Sportsmen and women, through their dedication and sheer hard work, have been great ambassadors for this country and have been great morale boosters at home. It is simply unfair and unjust for governments to underestimate-and hence undervalue-the role played by our sporting community in the projection of our image and prestige overseas and in the focus they provide for national pride and national achievement at home.

These values have not been lost on private enterprise and shall not go unheeded by this Government. We already estimate that direct sponsorship of sport by the private sector is at least $50m, and takes no account of the value of sports related advertising. We will not only help sport-we will ensure that the efforts of business to promote and assist sport are encouraged.

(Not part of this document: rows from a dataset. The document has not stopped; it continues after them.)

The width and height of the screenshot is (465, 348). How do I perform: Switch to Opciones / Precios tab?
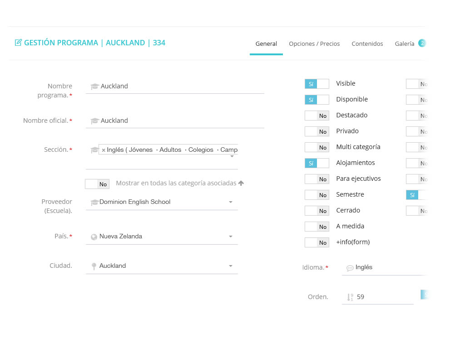point(314,44)
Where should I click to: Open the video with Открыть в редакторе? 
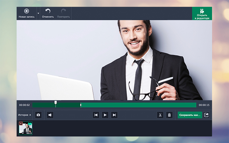(202, 14)
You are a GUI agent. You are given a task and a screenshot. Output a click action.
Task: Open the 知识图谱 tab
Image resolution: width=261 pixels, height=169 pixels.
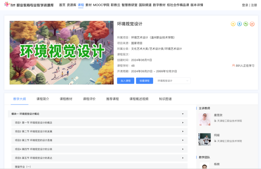point(165,99)

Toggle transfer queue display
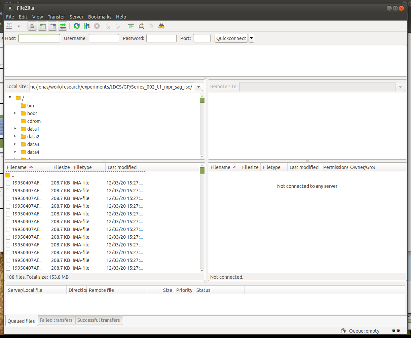63,26
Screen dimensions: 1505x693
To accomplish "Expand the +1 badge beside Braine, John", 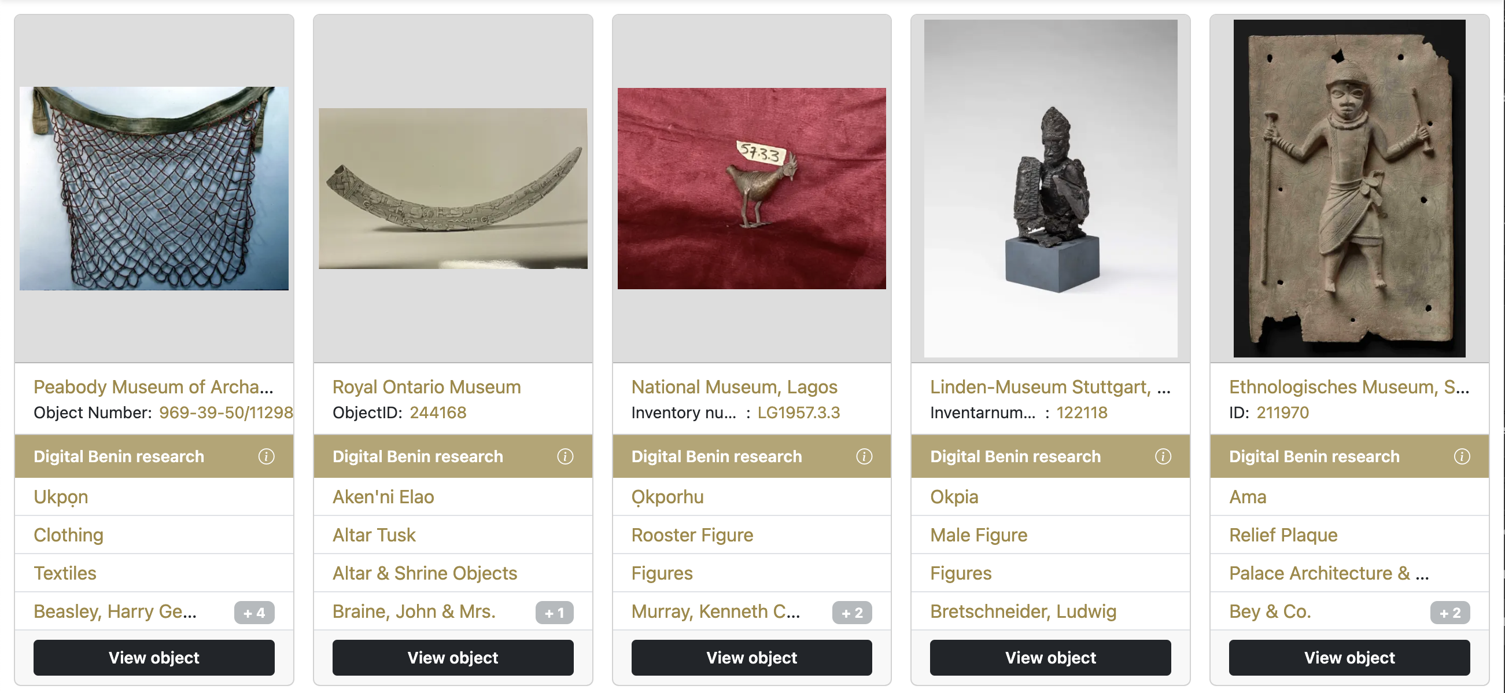I will [554, 612].
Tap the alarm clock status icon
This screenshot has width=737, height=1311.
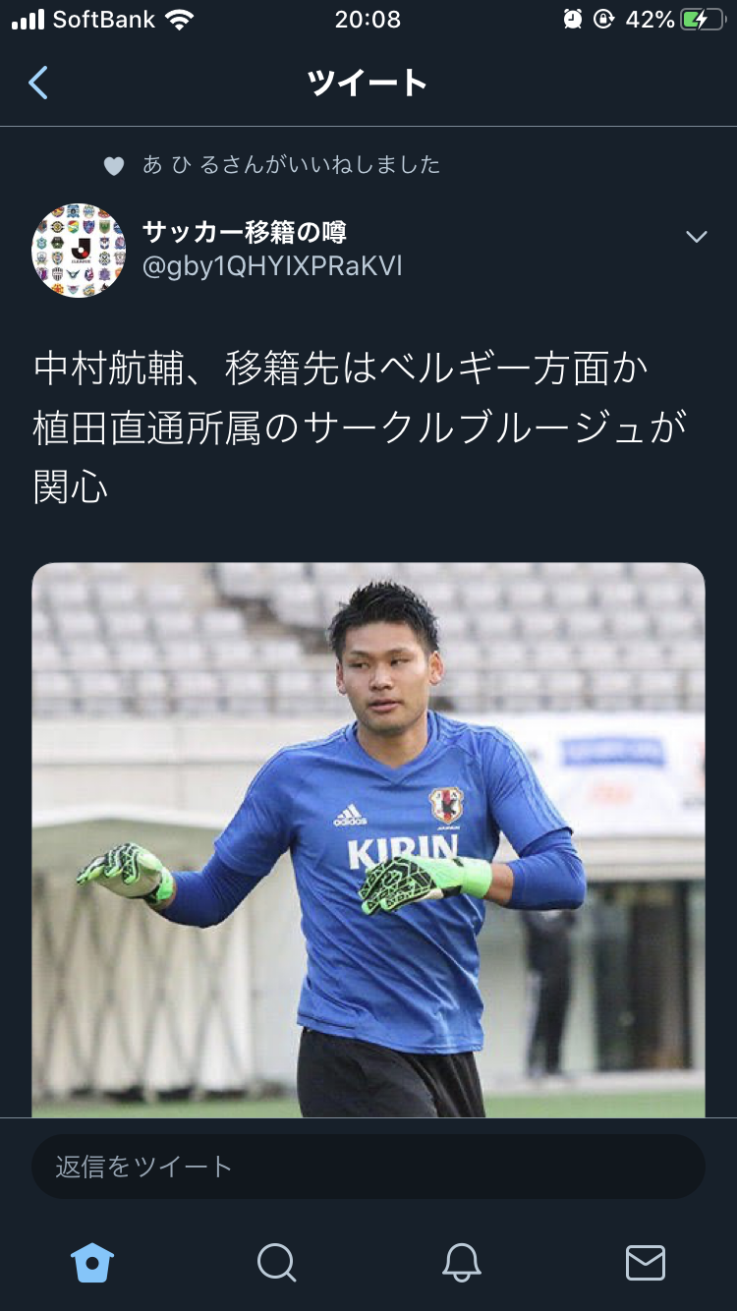573,20
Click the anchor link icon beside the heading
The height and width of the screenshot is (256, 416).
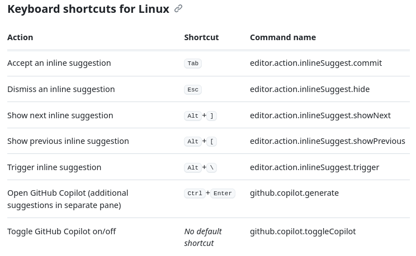pyautogui.click(x=178, y=9)
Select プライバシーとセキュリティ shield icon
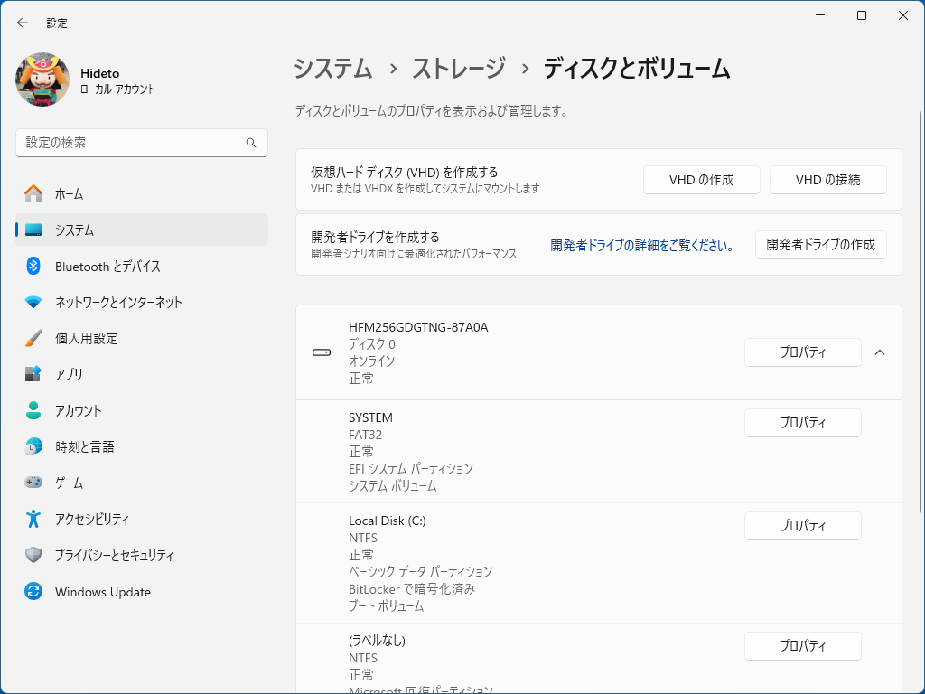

We recognise that sport delivers not only valuable primary 'products' such as fun, fitness and involvement, but consistently provides such vital secondary outcomes as better health-mental and physical-a sense of national pride, and one of the most marvellous manifestations of human striving after excellence and performance. But we are also beginning to understand more accurately the impressive dimensions of the involvement in sport by the community and its contribution to our national life. For example, we know that in 1983-84 registered participants in cricket, Australian rules, bowls, netball, soccer and tennis exceeded a total of 2.5 million people; the total registration of all national sporting organisations assisted by the Government reaches well beyond five million Australians-35 per cent of our population-and takes no account of those who play sport without formal registration with an organisation; a study into recreational fishing-one of Australia's most popular sports-identified a $2 billion contribution to the economy; and in the 1981 census, 6 per cent of the population was working in the leisure industry-that is a 27 per cent increase over the figure in the 1971 census.

Sport is becoming a major facet of the advertising industry, the insurance industry and the media, all multi-million dollar activities of immense value to our country. Production of sports equipment alone accounts for over $75m in Australia per year. Sports related industries, of course, account for far more. Yet, for all that, we have been strangely reluctant to see sport as a serious or significant area for government support and assistance. While we invest heavily in many other areas of our national life, Federal governments have not seen assistance to sport, despite all the enormous benefits it can deliver to our community, as the investment in national development that it truly represents. We will not only look to helping sport, but also to active co-operation with the private sector in their efforts in this field.

I have already mentioned the remarkable record achieved by this Government in the provision of more adequate funding for sport. To adopt a particularly apt metaphor, I can confidently say that the runs are well and truly on the board. But money is not the simple or singular answer. There must be a sound infrastructure of efficient and effective management to ensure that what we spend has the most beneficial impact on our community. We must put in place machinery to undertake the increasingly complex task that is sports development in the 1980s, or we shall fail to achieve the high aspirations we have for sport and for what sport can provide to all Australians. The Government believes that the Australian Sports Commission will achieve those vital objectives and, working closely with the sporting and wider community, will become an integral element in Australian sport's brave new world. I commend the Bill to the Senate.

Debate (on motion by Senator Sheil) adjourned.